Assigned task: Here are the records. Write out exactly the lines between the one holding "Solutions by Application (316, 2226)" and the one holding "Privacy Policy (245, 2561)", inclusive.

--- Material for the task Enclosed Below ---

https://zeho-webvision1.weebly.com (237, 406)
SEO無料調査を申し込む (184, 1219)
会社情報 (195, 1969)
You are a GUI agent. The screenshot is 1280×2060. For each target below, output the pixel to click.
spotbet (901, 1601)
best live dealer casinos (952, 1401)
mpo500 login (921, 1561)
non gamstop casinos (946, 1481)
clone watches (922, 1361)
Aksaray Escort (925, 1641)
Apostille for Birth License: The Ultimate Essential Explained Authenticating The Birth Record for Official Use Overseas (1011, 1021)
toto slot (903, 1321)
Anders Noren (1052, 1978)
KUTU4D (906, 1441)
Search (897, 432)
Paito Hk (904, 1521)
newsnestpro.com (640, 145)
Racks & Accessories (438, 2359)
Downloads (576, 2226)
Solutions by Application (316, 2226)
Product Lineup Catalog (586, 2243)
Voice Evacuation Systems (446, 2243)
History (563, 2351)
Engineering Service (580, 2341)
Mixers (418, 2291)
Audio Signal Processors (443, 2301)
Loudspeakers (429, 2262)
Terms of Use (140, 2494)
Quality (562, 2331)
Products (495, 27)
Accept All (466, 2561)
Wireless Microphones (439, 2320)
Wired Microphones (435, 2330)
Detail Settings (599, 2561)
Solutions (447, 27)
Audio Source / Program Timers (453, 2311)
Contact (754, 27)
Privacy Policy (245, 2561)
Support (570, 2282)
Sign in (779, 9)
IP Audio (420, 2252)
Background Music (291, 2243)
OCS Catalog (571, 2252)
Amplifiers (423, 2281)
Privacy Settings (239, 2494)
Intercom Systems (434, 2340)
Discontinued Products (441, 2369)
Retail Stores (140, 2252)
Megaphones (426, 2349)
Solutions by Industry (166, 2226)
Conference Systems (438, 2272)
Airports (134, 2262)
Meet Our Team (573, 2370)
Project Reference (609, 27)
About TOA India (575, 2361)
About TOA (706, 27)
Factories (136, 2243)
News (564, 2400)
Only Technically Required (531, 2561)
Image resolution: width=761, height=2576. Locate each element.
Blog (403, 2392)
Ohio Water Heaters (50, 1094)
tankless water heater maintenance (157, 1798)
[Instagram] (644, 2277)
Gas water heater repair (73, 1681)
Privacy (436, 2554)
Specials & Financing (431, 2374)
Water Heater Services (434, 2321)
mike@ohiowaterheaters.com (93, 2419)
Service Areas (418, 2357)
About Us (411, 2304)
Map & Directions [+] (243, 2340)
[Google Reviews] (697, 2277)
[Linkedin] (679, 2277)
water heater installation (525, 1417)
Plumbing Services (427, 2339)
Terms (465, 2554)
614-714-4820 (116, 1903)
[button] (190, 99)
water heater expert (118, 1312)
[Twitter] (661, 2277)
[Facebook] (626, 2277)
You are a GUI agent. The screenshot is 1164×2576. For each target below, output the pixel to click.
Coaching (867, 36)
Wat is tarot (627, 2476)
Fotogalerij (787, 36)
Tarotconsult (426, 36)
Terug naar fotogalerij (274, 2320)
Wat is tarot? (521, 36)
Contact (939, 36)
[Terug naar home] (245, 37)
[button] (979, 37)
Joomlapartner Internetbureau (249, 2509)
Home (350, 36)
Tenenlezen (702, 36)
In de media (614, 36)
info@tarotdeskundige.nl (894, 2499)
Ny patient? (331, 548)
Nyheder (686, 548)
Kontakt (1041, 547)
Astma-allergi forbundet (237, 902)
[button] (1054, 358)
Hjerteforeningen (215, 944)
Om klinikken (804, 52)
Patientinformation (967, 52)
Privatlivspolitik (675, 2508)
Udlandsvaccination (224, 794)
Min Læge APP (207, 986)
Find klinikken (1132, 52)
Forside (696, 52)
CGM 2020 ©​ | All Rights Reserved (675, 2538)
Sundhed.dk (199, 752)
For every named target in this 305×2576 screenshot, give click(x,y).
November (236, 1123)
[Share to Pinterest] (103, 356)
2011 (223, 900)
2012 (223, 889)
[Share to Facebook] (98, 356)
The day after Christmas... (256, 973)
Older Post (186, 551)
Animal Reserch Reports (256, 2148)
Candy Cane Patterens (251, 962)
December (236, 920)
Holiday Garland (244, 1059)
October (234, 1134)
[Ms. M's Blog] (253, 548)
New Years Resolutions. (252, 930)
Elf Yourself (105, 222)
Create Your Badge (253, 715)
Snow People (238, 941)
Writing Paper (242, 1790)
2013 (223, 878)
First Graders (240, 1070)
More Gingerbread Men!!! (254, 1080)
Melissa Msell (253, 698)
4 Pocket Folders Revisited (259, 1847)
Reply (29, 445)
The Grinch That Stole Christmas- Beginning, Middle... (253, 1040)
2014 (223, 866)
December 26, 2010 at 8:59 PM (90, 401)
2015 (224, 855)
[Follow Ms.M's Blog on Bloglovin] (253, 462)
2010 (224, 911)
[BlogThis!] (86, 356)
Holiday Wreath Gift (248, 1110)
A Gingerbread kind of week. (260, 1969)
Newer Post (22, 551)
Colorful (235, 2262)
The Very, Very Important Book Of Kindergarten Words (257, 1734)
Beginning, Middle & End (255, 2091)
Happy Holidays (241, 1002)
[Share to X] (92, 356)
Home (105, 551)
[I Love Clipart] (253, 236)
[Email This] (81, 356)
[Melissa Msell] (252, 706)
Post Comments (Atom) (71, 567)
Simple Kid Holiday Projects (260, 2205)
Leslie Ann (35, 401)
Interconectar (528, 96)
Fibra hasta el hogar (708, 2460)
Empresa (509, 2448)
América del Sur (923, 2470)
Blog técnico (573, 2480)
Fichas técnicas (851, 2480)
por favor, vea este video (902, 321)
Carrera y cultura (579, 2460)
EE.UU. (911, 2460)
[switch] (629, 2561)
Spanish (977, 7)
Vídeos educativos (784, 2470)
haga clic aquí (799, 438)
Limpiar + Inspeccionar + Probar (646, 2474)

--- End of Enclosed Material for the task ---

Reply to the task:
Solutions by Application (316, 2226)
Product Lineup Catalog (586, 2243)
Voice Evacuation Systems (446, 2243)
History (563, 2351)
Engineering Service (580, 2341)
Mixers (418, 2291)
Audio Signal Processors (443, 2301)
Loudspeakers (429, 2262)
Terms of Use (140, 2494)
Quality (562, 2331)
Products (495, 27)
Accept All (466, 2561)
Wireless Microphones (439, 2320)
Wired Microphones (435, 2330)
Detail Settings (599, 2561)
Solutions (447, 27)
Audio Source / Program Timers (453, 2311)
Contact (754, 27)
Privacy Policy (245, 2561)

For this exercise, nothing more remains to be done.